== FRAGMENTO ==

Carlos III, rey de Inglaterra, parece que va por el buen camino en su recuperación del cáncer. Cuando menos, está recuperando antiguas tradiciones y costumbres. Se podría tomar como el indicativo de que se siente mucho más fuerte que a principios de año, cuando estalló esta pesadilla de salud en la familia real británica. Vuelve a ser él, en definitiva. Y eso, en el caso del marido de Camila de Cornualles, quiere decir que ha recuperado su proverbial mal genio. La mirada de killer, los gestos autoritarios, la impaciencia y la explosividad.

===
== MATERIAL PROPORCIONADO ==

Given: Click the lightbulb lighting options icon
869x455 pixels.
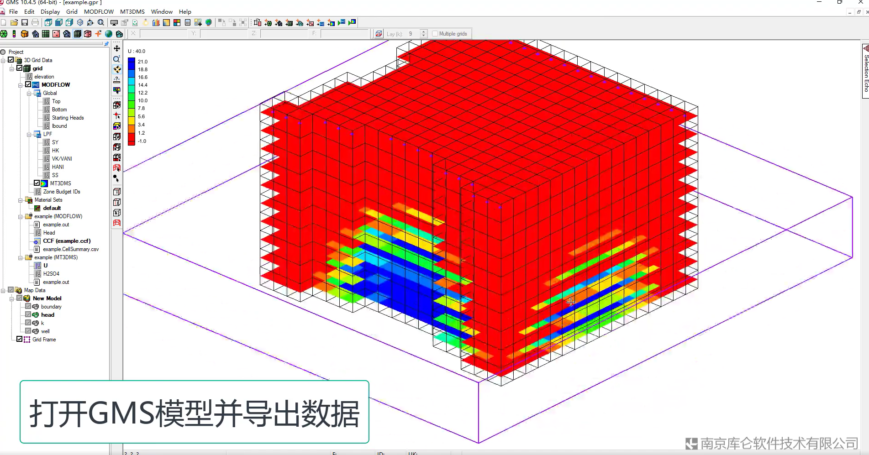Looking at the screenshot, I should pos(146,22).
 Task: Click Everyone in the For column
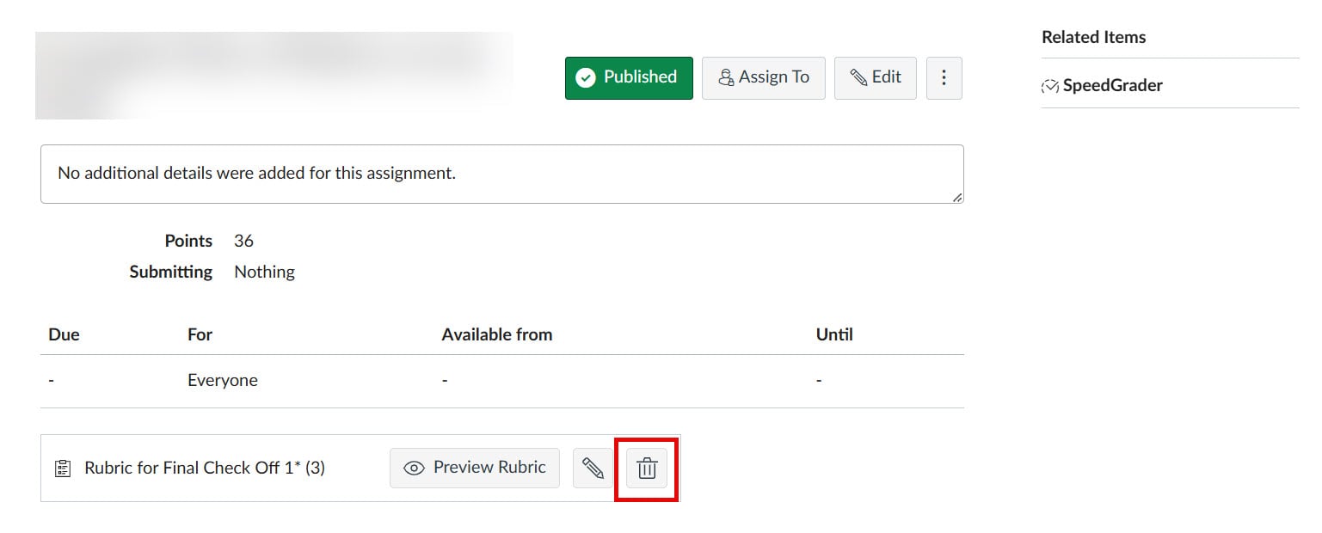[x=222, y=379]
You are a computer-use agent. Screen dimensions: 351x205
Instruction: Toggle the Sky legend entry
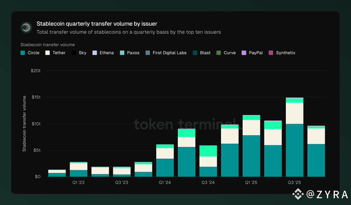point(79,53)
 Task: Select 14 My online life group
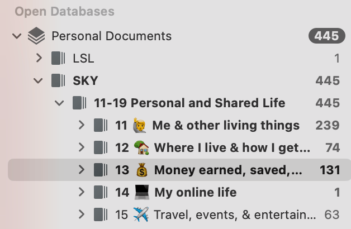click(x=195, y=192)
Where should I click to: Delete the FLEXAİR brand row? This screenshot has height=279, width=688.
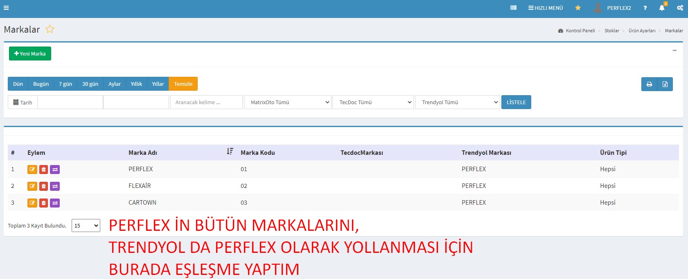tap(44, 186)
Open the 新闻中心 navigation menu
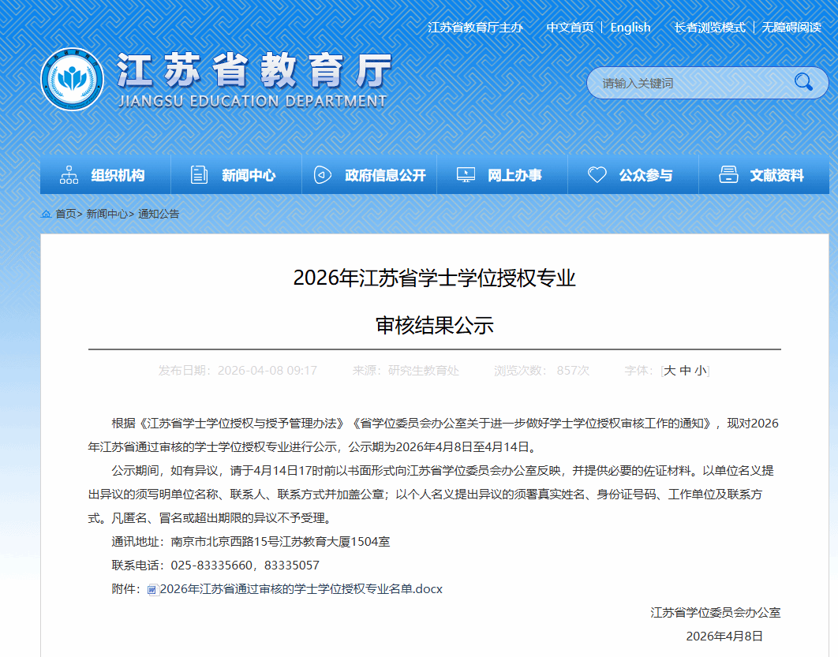Image resolution: width=838 pixels, height=657 pixels. coord(249,175)
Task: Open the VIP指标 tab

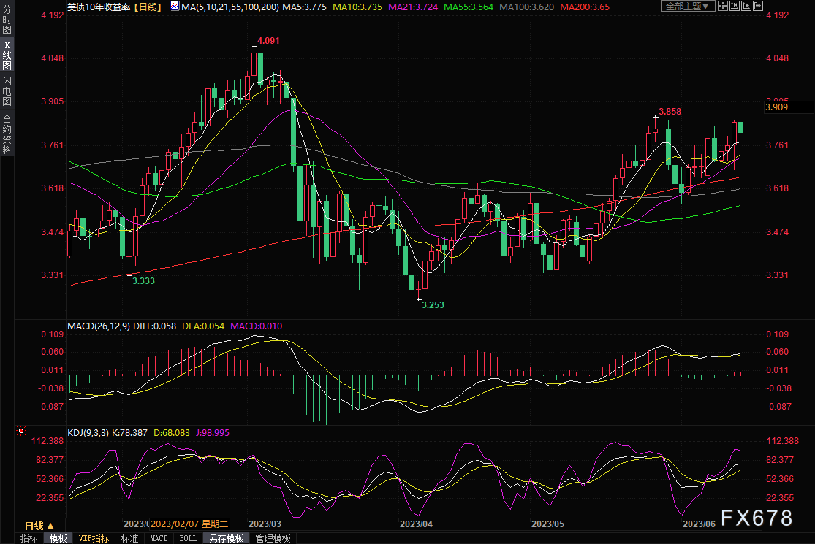Action: (94, 538)

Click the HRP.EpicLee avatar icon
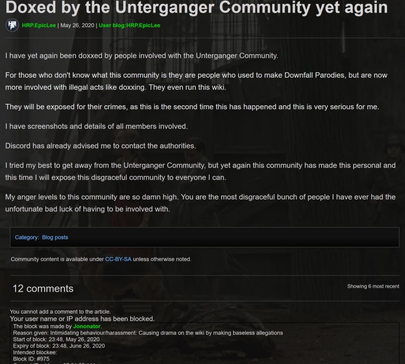pos(12,25)
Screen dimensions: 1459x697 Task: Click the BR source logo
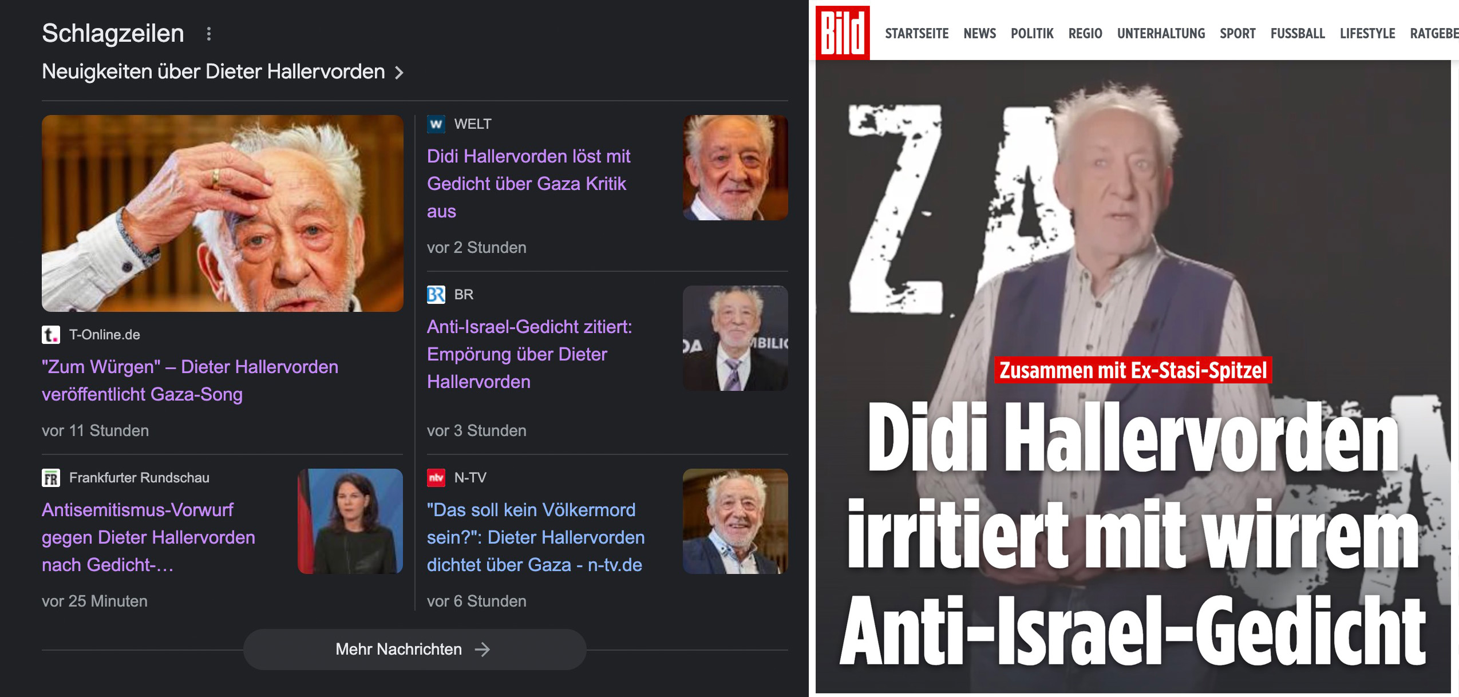[x=436, y=295]
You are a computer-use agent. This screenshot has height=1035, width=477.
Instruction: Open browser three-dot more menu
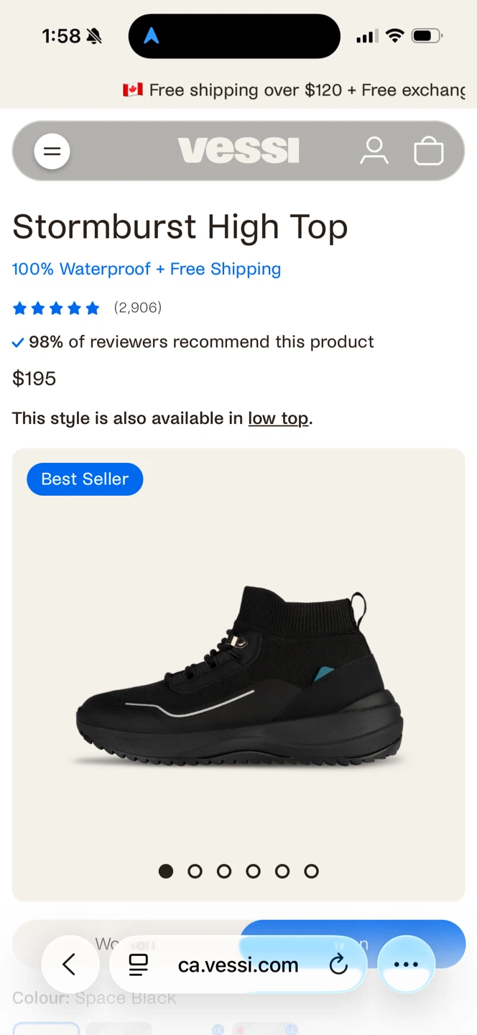coord(406,965)
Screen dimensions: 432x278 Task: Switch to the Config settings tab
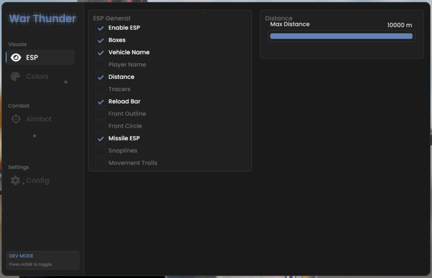point(38,181)
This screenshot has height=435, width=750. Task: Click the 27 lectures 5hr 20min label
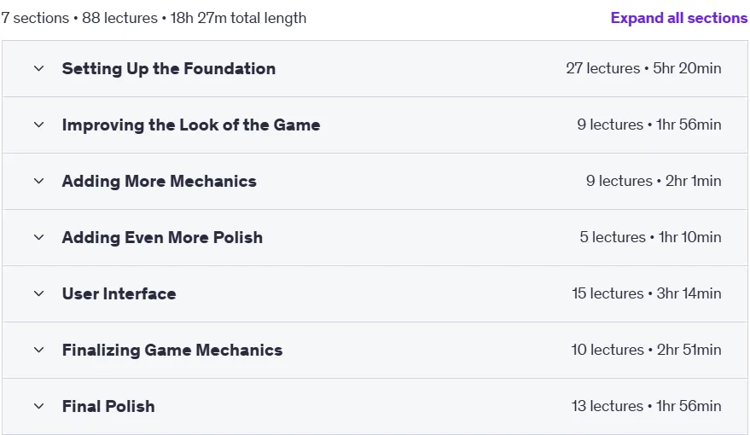[644, 68]
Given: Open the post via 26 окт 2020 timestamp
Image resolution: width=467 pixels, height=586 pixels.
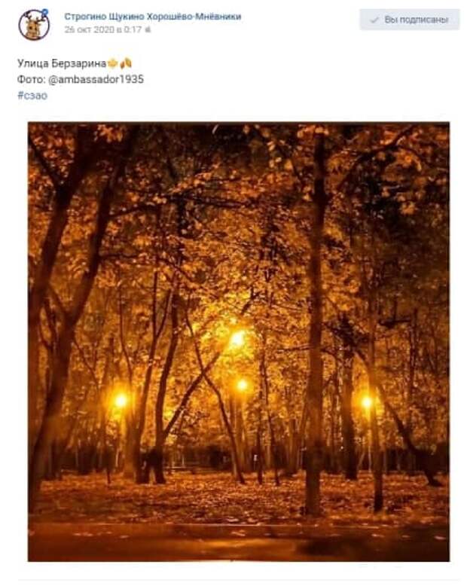Looking at the screenshot, I should click(x=103, y=29).
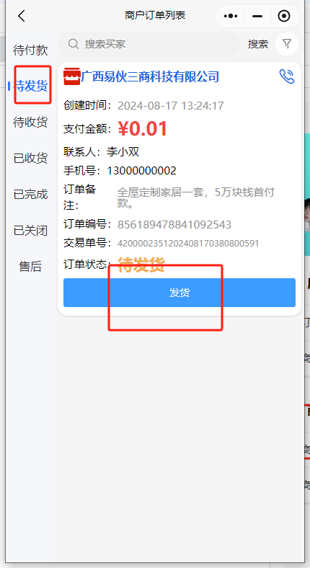
Task: Click the red shop icon beside company name
Action: pyautogui.click(x=71, y=77)
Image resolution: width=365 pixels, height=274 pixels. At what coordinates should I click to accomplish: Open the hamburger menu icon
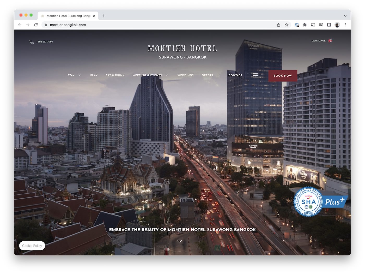click(255, 75)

===

TUS TAREAS:
a. Devuelve la parte del fragmento comprendida entre "Carlos III, rey" y "y la explosividad.", ambos incluidos.
b. Según el fragmento, ¿de qué enfermedad se está recuperando Carlos III?

RESPUESTAS DADAS:
a.
Carlos III, rey de Inglaterra, parece que va por el buen camino en su recuperación del cáncer. Cuando menos, está recuperando antiguas tradiciones y costumbres. Se podría tomar como el indicativo de que se siente mucho más fuerte que a principios de año, cuando estalló esta pesadilla de salud en la familia real británica. Vuelve a ser él, en definitiva. Y eso, en el caso del marido de Camila de Cornualles, quiere decir que ha recuperado su proverbial mal genio. La mirada de killer, los gestos autoritarios, la impaciencia y la explosividad.

b. Se está recuperando del cáncer.